--- Records provided Enclosed Below ---

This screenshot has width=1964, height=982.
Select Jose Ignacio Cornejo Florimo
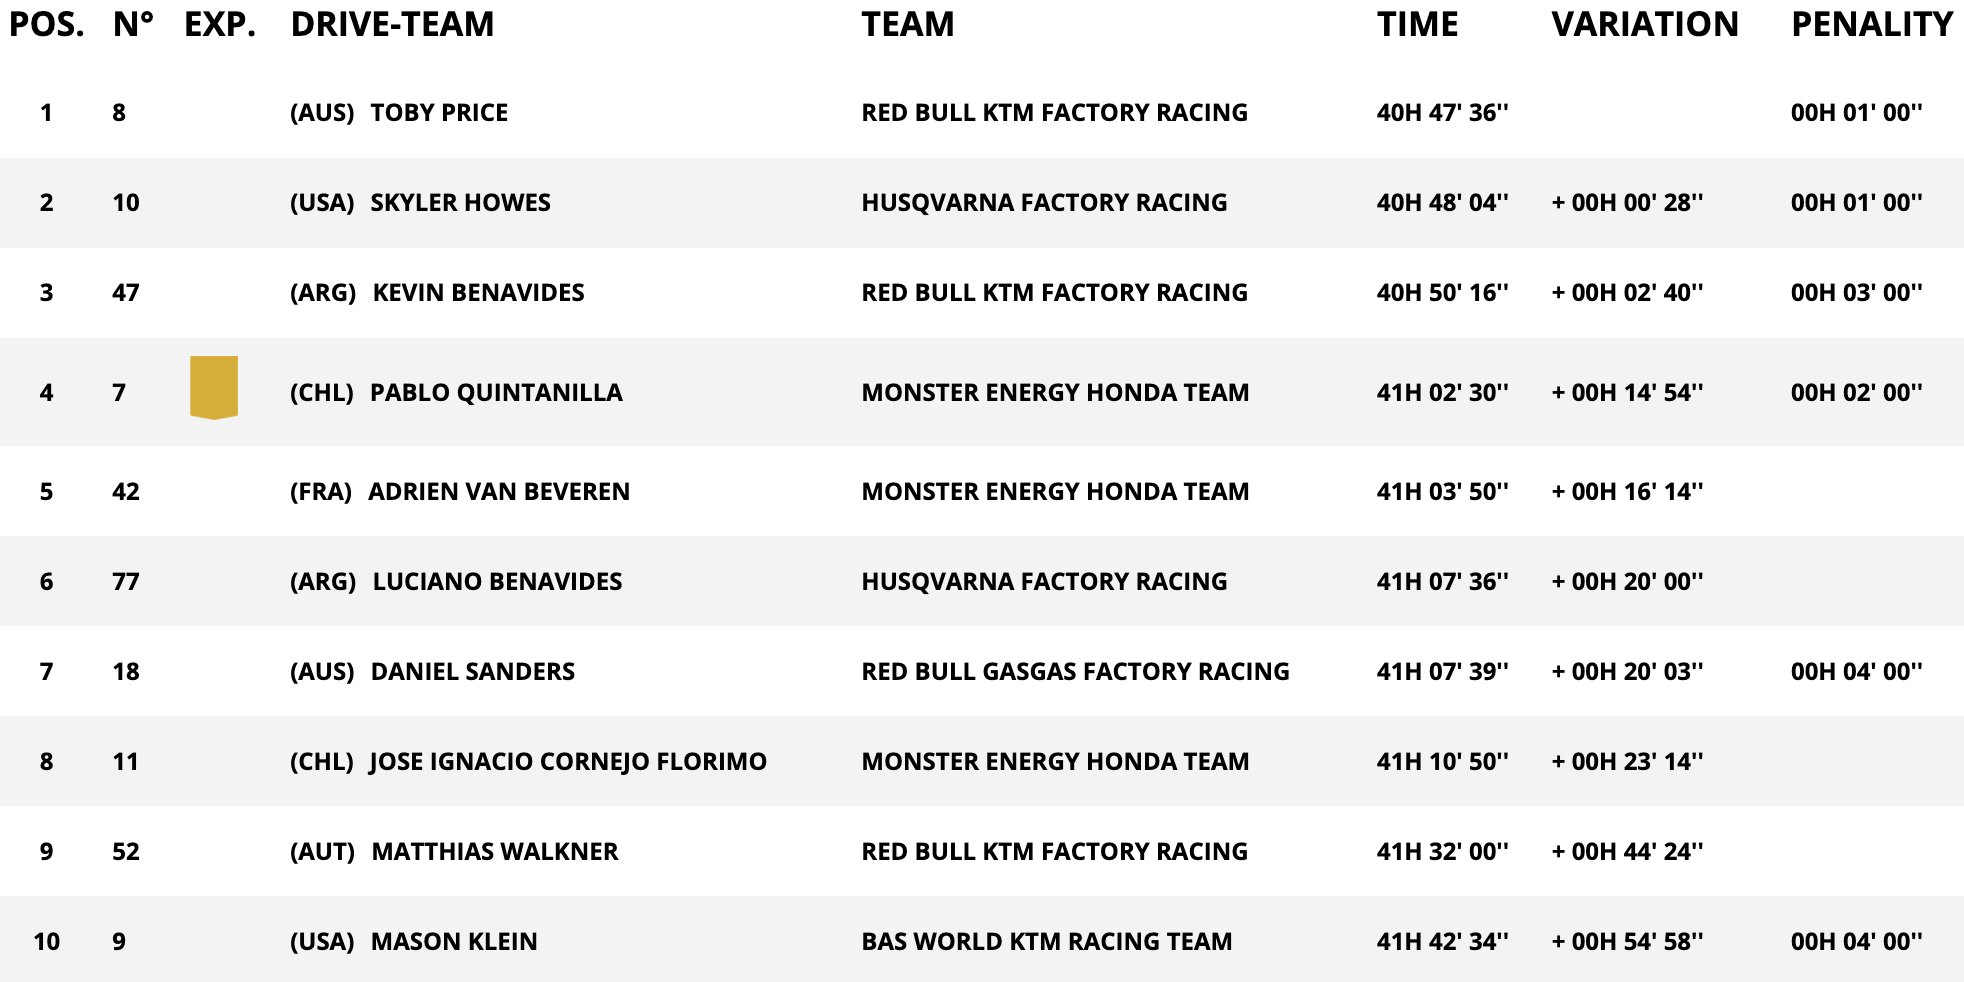point(568,762)

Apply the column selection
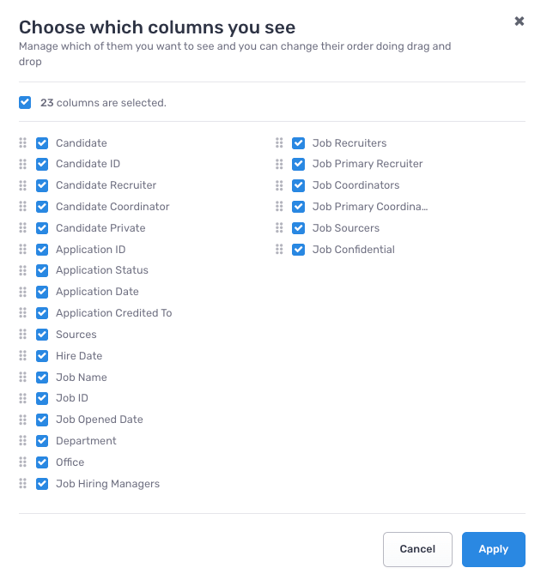tap(493, 549)
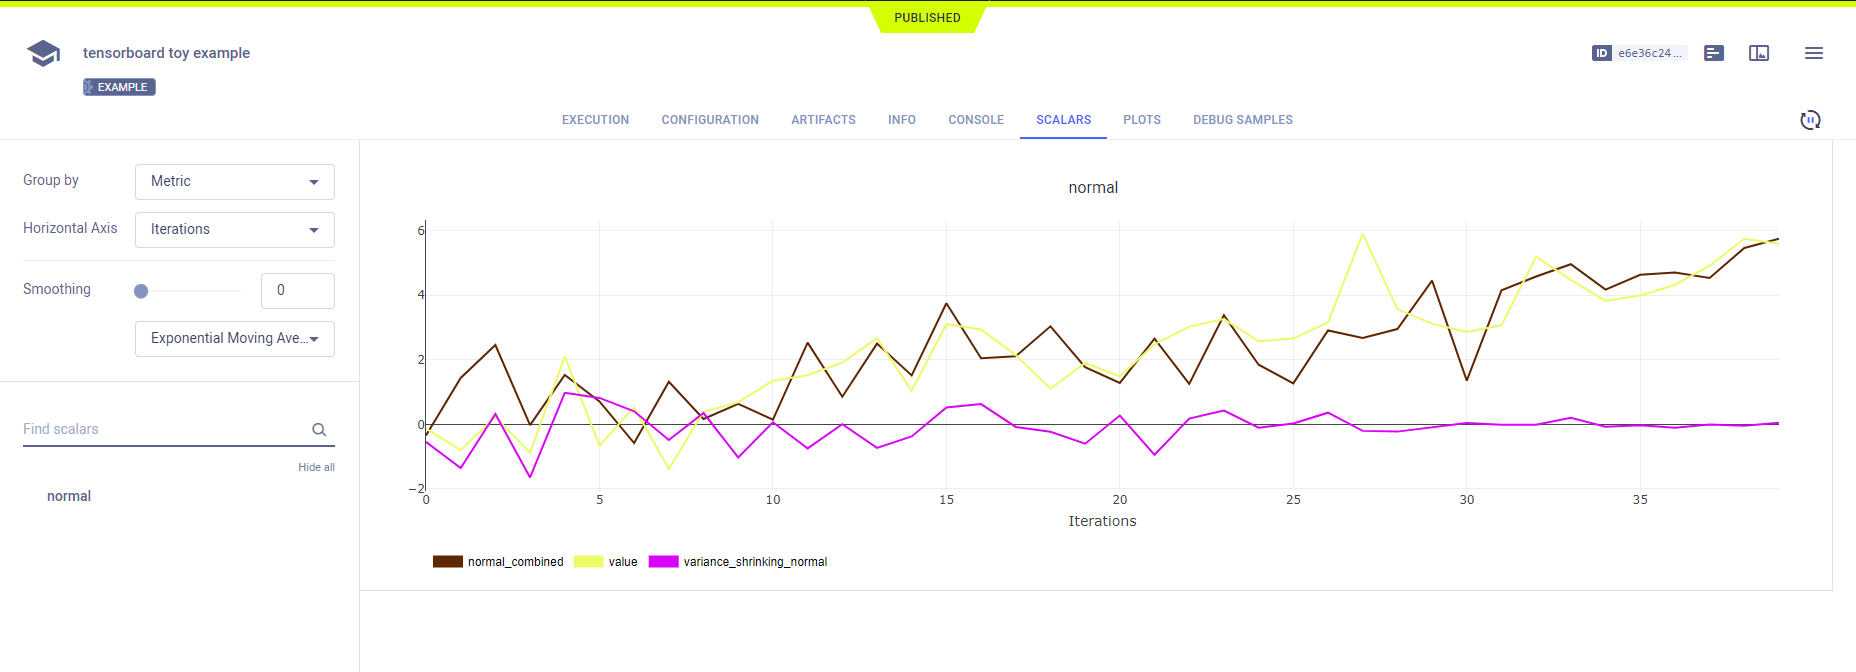Open the hamburger menu
The height and width of the screenshot is (672, 1856).
(x=1813, y=53)
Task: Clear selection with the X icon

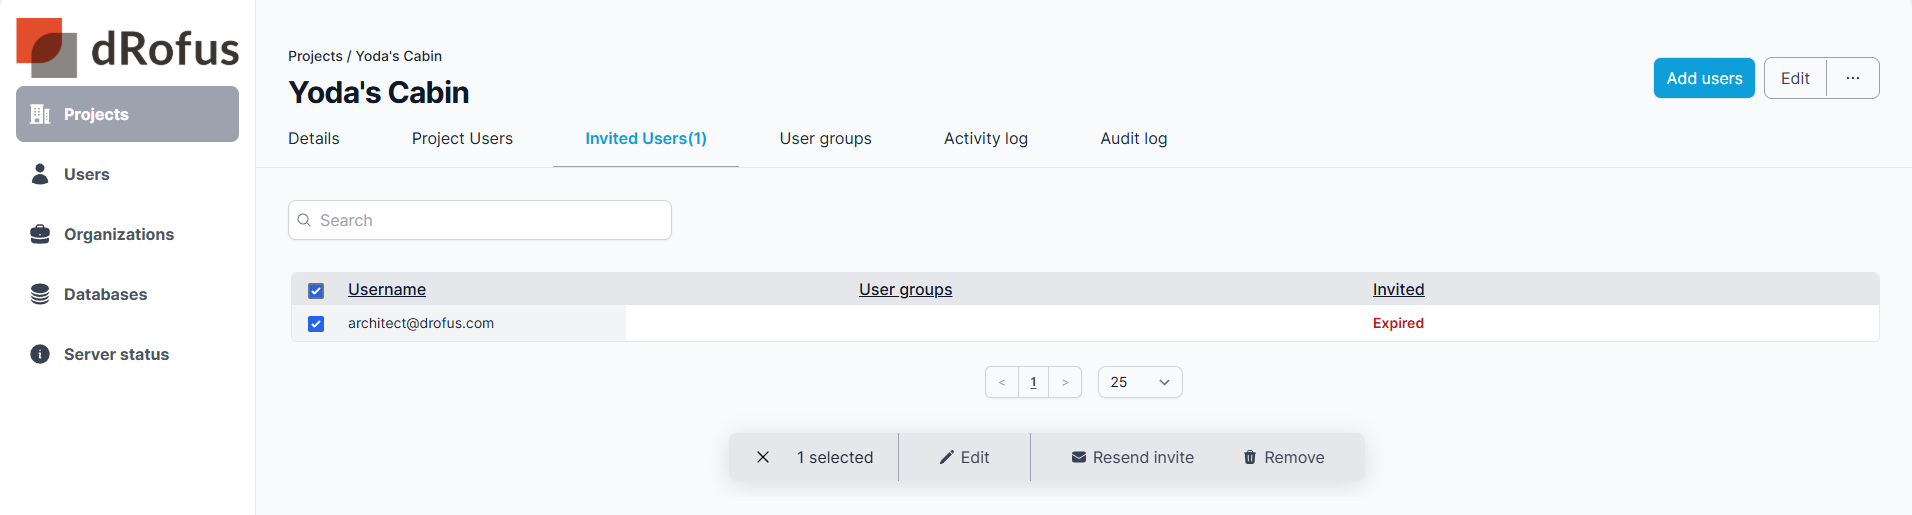Action: coord(763,457)
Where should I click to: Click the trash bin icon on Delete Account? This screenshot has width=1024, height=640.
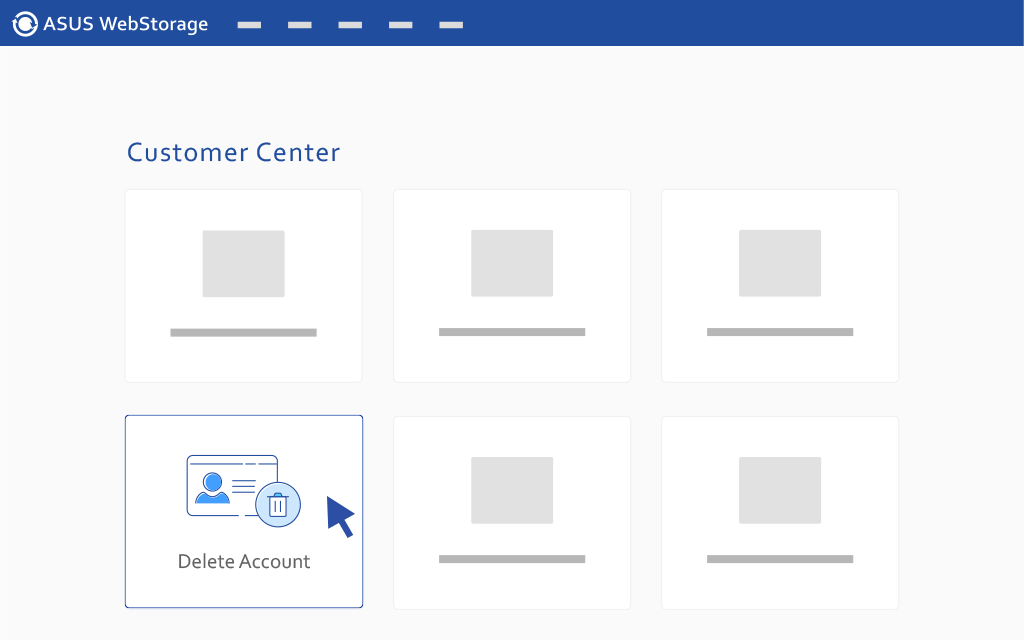click(278, 504)
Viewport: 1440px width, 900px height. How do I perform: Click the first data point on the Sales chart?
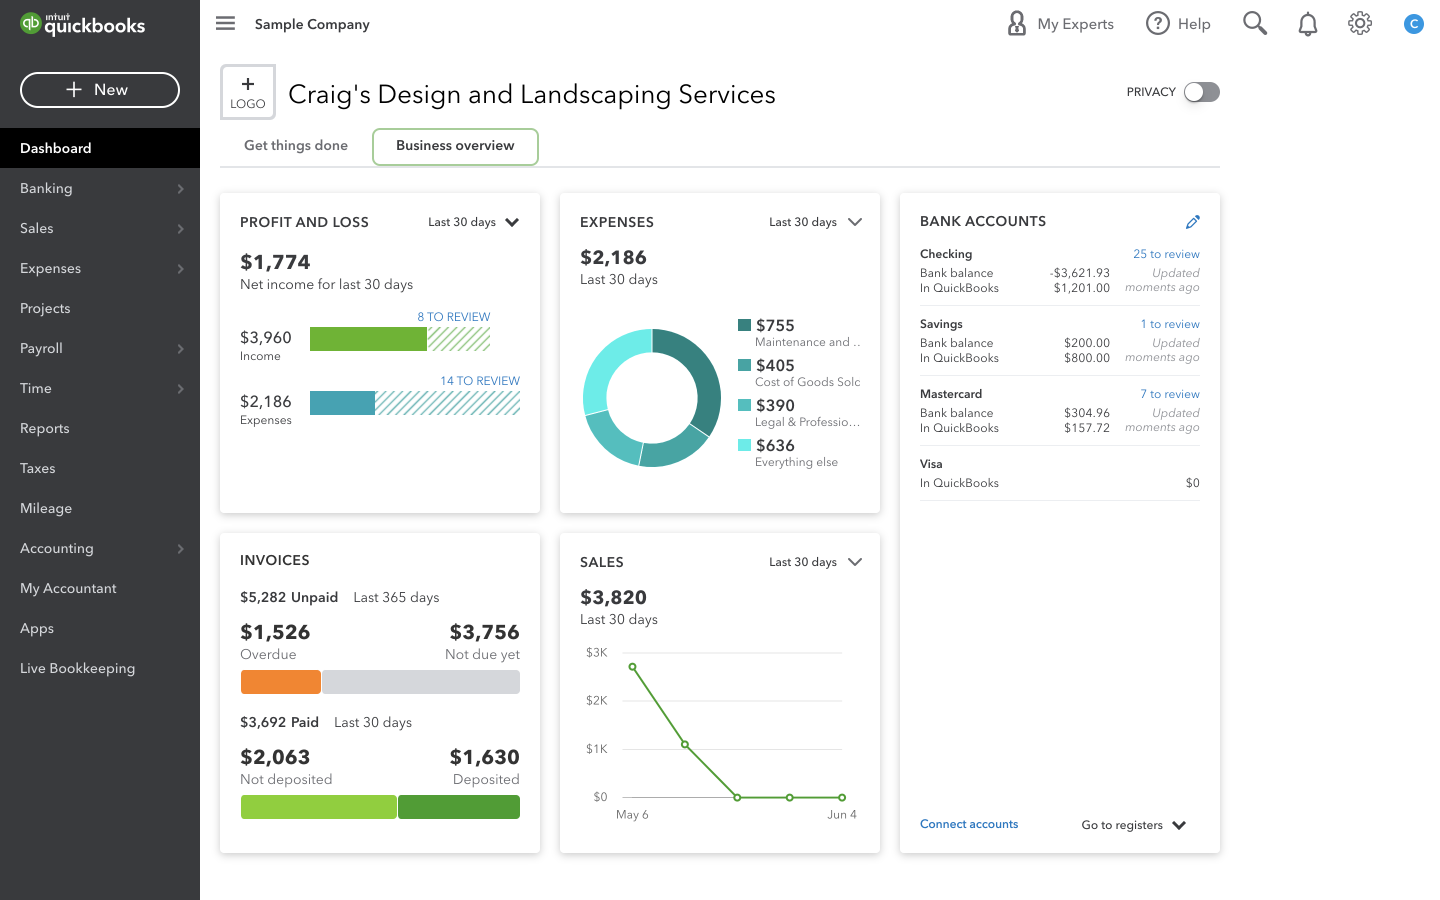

--- End of Enclosed Records provided ---

▶ _Exercise brief_
Give again exactly the lines from the one that contains "Select Jose Ignacio Cornejo Florimo" through the end of the material, both ends included, omitting the pictures.

▶ _Result_
Select Jose Ignacio Cornejo Florimo
point(568,762)

Apply the column selection
tap(493, 549)
Open the hamburger menu
The height and width of the screenshot is (672, 1856).
(x=1813, y=53)
Task: Clear selection with the X icon

Action: coord(763,457)
Where should I click to: Click the trash bin icon on Delete Account? This screenshot has width=1024, height=640.
click(278, 504)
Viewport: 1440px width, 900px height. How do I perform: Click the first data point on the Sales chart?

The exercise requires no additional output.